**Given text:**
The cost of any improvement, or any part thereof, may be assessed upon property benefited by the improvement, based upon the benefits received, whether or not the property abuts on the improvement and whether or not any part of the cost of the improvement is paid from the county state-aid highway fund, the municipal state-aid street fund, or the trunk highway fund. The area assessed may be less than but may not exceed the area proposed to be assessed as stated in the notice of hearing on the improvement, except as provided below. The municipality may pay such portion of the cost of the improvement as the council may determine from general ad valorem tax levies or from other revenues or funds of the municipality available for the purpose. The municipality may subsequently reimburse itself for all or any of the portion of the cost of a water, storm sewer, or sanitary sewer improvement so paid by levying additional assessments upon any properties abutting on but not previously assessed for the improvement, on notice and hearing as provided for the assessments initially made. To the extent that such an improvement benefits nonabutting properties which may be served by the improvement when one or more later extensions or improvements are made but which are not initially assessed therefore, the municipality may also reimburse itself by adding all or any of the portion of the cost so paid to the assessments levied for any of such later extensions or improvements, provided that notice that such additional amount will be assessed is included in the notice of hearing on the making of such extensions or improvements. The additional assessments herein authorized may be made whether or not the properties assessed were included in the area described in the notice of hearing on the making of the original improvement.
Minn. Stat. § 429.051 (2008). Introduction of the municipality's assessment roll generally "constitutes prima facie proof that the assessment does not exceed special benefit." Carlson-Lang Realty Co. v. City of Windom, 307 Minn. 368, 370, 240 N.W.2d 517, 519 (1976). But an assessment is "void on its face" if it fails to even "approximate a market value analysis." Cont'l Sales Equip. v. Town of Stuntz, 257 N.W.2d 546, 551 (Minn. 1977). The assessment roll was admitted into evidence; thus, respondents were required to rebut the assumed validity of the assessment fee. See Carlson-Lang, 307 Minn. at 370, 240 N.W.2d at 519 (stating that a party may overcome that presumption by "introducing competent evidence that the assessment is greater than the increase in market value of the property due to the improvement").
The issue here is whether appellant could levy a special assessment for the cost of improvements even though appellant failed to establish that it paid for the improvements. Appellant does not argue that it paid for the improvements; rather, appellant relies on In re Assessment for State Aid Rd. Improvement being Mackubin St. v. Vill. of Shoreview ( In re Mackubin St.), in which the supreme court held that when the commissioner of highways reimbursed the village out of state funds for improvements, the village could still assess the benefitted property. 279 Minn. 193, 195, 155 N.W.2d 905, 906 (1968).
The district court determined that because appellant did not pay for the interchange improvements, it could not assess respondents for the amount associated with that project. That project was funded by federal dollars (80%) and state dollars (20%); the extent of appellant's participation is unclear. Appellant argues that it can be reimbursed for the cost of the project even though it did not pay for it, relying on Minn. Stat. § 429.051 and In re Mackubin St. But Minn. Stat. § 429.051 states that the cost can be assessed whether or not any part of the cost of the improvement is paid from the county state-aid highway fund, the municipal state-aid street fund, or the trunk-highway fund, and In re Mackubin St. involved the reimbursement to a village from state funds; neither contemplate the involvement of federal funding. Therefore, the district court did not err in determining that the assessment must be set aside because appellant did not fund the project and the project benefitted an entire region, not just abutting properties.

**Supplied entries:**
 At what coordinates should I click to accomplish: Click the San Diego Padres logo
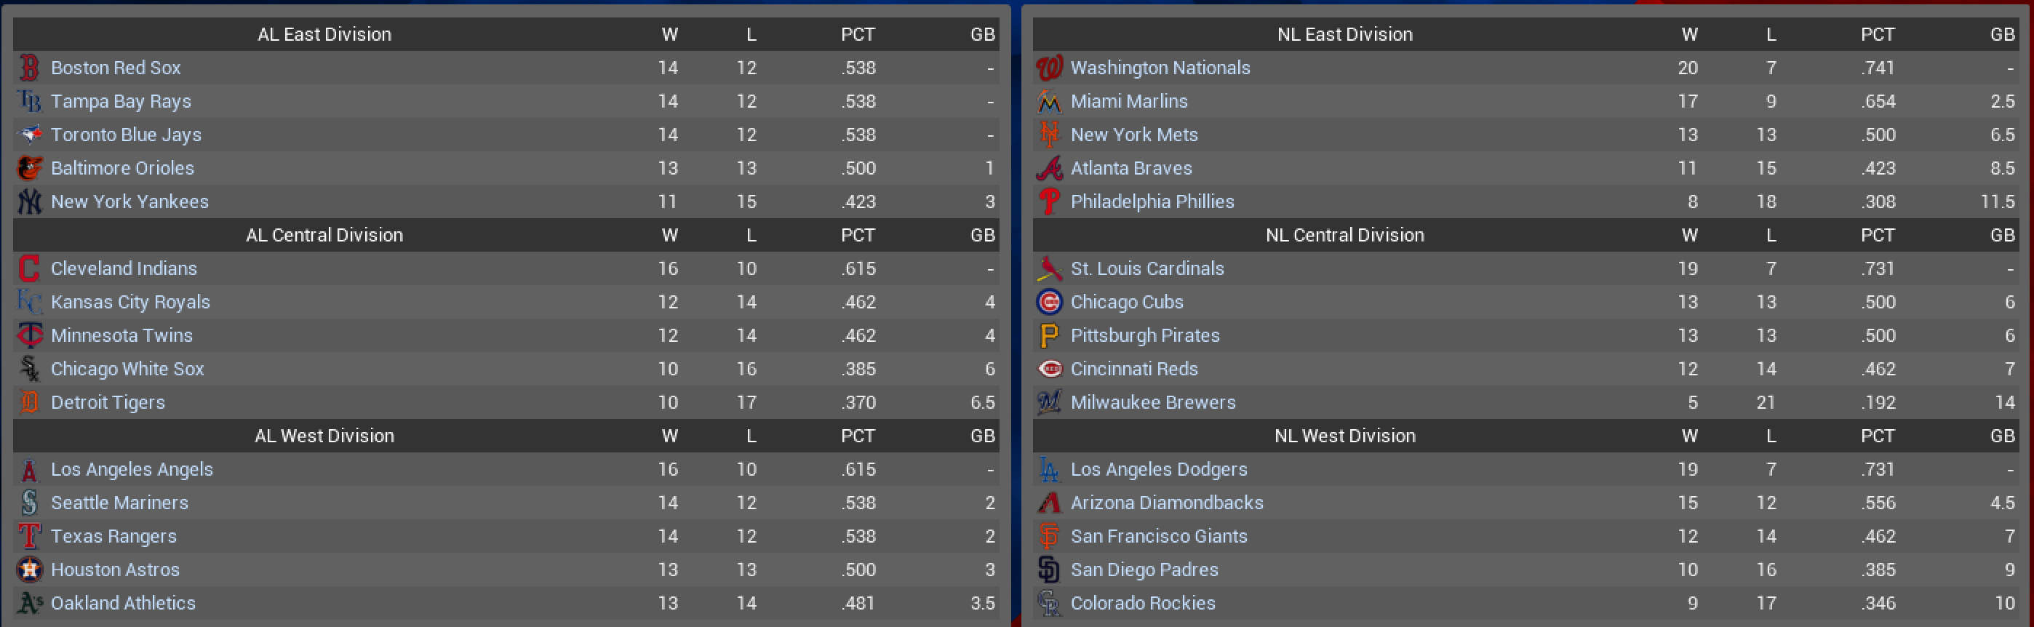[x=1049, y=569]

--

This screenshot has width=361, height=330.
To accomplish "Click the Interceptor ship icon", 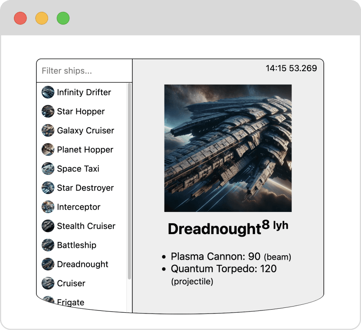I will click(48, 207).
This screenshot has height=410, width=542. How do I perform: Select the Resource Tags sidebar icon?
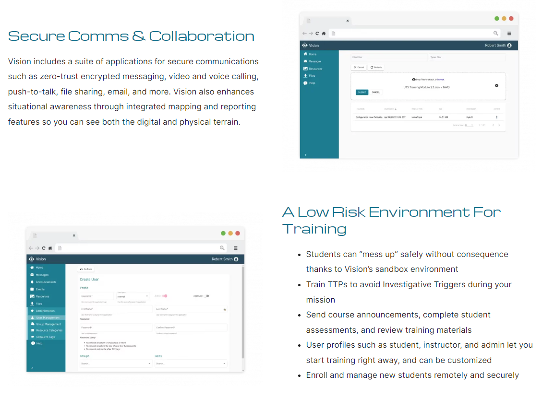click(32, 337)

**Tasks:**
a - Please rewrite the special assessment opinion from "The issue here" up to and including "905, 906 (1968).", renaming "village" to "town".
b - Write what comes next in the special assessment opinion, starting after its final sentence.
The rows aren't needed for this work.

**Task-by-task results:**
a -
The issue here is whether appellant could levy a special assessment for the cost of improvements even though appellant failed to establish that it paid for the improvements. Appellant does not argue that it paid for the improvements; rather, appellant relies on In re Assessment for State Aid Rd. Improvement being Mackubin St. v. Vill. of Shoreview ( In re Mackubin St.), in which the supreme court held that when the commissioner of highways reimbursed the town out of state funds for improvements, the town could still assess the benefitted property. 279 Minn. 193, 195, 155 N.W.2d 905, 906 (1968).

b -
Findings
Appellant challenges several of the district court's findings. First, appellant argues that it was not required to prepare a feasibility report. Appellant contends that the district court found that the absence of a summary feasibility report was not grounds to invalidate the assessments; yet, the court mentioned the lack of a feasibility report as a basis to evaluate appellant's case. The district court found that "[t]here is a statutory requirement to prepare and make available to the public at the hearing a "feasibility report." Although [appellant] was aware of this statutory requirement, no such report was made available at the special assessment hearing."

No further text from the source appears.